The Blobs was an animated television series based on the books by DC Thomson, published in 1980.  It tells the story of a community of colourful paint-splash characters who live in Paintbox Land.  The 26-episode series, narrated originally by Jane Horrocks, was produced in 1996 by Siriol Animation in Wales, in association with DC Thomson & Co., Sianel Pedwar Cymru (S4C) and Scottish Television (now STV Central).
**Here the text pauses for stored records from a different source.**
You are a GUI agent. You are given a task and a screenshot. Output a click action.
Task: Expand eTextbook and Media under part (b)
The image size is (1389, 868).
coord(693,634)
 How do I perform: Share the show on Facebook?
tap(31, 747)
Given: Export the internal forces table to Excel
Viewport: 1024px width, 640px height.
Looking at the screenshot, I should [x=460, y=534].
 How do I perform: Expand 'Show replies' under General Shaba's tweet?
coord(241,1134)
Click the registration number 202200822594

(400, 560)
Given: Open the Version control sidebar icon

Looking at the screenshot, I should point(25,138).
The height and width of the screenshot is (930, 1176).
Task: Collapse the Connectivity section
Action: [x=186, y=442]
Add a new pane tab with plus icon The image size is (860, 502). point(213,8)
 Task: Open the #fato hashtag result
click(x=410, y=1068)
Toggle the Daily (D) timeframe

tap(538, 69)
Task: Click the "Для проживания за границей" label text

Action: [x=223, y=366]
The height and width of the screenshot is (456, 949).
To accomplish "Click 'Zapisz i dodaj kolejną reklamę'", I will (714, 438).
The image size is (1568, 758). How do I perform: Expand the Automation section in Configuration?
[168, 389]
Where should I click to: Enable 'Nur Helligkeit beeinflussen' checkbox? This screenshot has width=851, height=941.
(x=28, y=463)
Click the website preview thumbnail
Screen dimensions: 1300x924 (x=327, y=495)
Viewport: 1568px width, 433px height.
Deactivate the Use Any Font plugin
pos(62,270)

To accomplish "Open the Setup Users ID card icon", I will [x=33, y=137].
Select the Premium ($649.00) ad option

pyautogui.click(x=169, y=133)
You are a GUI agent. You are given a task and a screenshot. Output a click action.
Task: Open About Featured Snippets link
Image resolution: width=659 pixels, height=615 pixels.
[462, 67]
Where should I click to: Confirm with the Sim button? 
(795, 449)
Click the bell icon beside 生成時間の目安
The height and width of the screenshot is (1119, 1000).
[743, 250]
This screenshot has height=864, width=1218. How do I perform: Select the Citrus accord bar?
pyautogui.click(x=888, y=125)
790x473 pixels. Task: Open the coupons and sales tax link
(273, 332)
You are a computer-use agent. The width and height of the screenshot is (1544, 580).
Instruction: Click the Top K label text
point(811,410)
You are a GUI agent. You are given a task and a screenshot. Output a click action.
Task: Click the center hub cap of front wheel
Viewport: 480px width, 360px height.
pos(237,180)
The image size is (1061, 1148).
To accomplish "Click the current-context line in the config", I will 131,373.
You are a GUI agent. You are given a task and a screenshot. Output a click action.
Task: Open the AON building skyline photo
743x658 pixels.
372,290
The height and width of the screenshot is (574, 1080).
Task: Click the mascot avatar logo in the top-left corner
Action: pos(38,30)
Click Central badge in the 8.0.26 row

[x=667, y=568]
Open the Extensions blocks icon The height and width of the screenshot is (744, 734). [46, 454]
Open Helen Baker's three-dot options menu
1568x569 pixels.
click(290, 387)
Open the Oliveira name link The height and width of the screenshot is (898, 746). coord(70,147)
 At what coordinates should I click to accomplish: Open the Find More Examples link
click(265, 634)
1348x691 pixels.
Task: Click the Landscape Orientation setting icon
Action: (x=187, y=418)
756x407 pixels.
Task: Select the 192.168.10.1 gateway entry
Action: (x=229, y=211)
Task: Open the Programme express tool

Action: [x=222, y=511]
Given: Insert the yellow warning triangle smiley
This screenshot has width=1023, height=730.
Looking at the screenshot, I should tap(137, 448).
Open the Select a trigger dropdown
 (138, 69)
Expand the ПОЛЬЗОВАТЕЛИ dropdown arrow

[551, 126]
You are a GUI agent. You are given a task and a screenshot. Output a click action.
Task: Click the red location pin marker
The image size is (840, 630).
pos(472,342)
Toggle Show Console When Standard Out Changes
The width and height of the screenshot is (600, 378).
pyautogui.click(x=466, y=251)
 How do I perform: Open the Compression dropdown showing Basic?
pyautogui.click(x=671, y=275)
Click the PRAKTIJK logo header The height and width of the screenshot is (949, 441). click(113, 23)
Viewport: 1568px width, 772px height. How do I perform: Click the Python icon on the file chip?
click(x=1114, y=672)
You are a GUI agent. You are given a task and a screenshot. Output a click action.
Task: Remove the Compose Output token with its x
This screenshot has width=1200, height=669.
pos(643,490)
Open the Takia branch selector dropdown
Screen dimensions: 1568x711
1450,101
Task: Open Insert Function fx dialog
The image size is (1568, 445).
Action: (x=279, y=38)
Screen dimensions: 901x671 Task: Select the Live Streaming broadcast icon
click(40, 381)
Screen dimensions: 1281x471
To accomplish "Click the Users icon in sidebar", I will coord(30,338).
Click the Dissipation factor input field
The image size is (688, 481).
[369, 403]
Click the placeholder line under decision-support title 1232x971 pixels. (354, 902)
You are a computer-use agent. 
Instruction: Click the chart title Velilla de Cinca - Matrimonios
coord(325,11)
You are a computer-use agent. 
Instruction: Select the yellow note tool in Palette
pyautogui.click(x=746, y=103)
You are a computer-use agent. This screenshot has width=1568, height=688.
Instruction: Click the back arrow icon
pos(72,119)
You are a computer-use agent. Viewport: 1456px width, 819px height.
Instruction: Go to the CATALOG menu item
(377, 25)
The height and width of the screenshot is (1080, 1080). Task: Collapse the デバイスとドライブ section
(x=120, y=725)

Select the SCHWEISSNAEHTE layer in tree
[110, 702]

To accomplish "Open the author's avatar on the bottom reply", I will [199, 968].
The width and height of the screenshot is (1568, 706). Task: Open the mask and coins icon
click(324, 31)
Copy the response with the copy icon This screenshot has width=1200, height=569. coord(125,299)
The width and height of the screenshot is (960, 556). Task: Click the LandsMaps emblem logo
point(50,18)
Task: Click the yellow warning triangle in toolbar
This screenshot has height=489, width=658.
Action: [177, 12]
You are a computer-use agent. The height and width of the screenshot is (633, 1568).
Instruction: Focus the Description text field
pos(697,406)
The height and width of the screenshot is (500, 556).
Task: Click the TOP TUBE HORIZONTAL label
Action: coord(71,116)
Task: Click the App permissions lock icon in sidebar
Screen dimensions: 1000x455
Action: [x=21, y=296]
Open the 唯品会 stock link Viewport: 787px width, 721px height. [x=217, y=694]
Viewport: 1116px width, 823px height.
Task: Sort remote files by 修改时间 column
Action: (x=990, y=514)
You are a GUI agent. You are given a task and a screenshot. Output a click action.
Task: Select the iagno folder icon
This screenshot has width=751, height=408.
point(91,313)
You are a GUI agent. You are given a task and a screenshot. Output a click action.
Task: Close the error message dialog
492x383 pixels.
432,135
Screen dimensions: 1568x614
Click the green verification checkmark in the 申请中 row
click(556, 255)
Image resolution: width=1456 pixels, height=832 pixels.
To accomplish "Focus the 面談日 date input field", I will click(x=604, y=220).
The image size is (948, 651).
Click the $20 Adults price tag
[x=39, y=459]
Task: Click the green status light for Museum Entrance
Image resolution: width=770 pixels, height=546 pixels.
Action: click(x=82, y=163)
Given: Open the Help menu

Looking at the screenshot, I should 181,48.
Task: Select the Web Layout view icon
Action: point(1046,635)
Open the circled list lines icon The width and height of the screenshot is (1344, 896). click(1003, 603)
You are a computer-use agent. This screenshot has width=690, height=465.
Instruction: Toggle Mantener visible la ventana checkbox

The series was purchased by TV Ontario in 1999, and was re-voiced by Julie Zwillich for the North American market.

A Welsh-language version was also produced for S4C, entitled Y Blobs.

Content
Jane Horrocks and Julie Zwillich (US only) narrate the show in their own voices and affect different voices for all the characters. The blobs usually have a problem to solve that involves helping others, learning not to be afraid, getting lost, etc.  They can change their shapes at will.  Paintbox Land is ruled by a king, Royal Blue, and is bothered by a pesky witch, Inky Black. The show's animation style stays true to the books by DC Thomson.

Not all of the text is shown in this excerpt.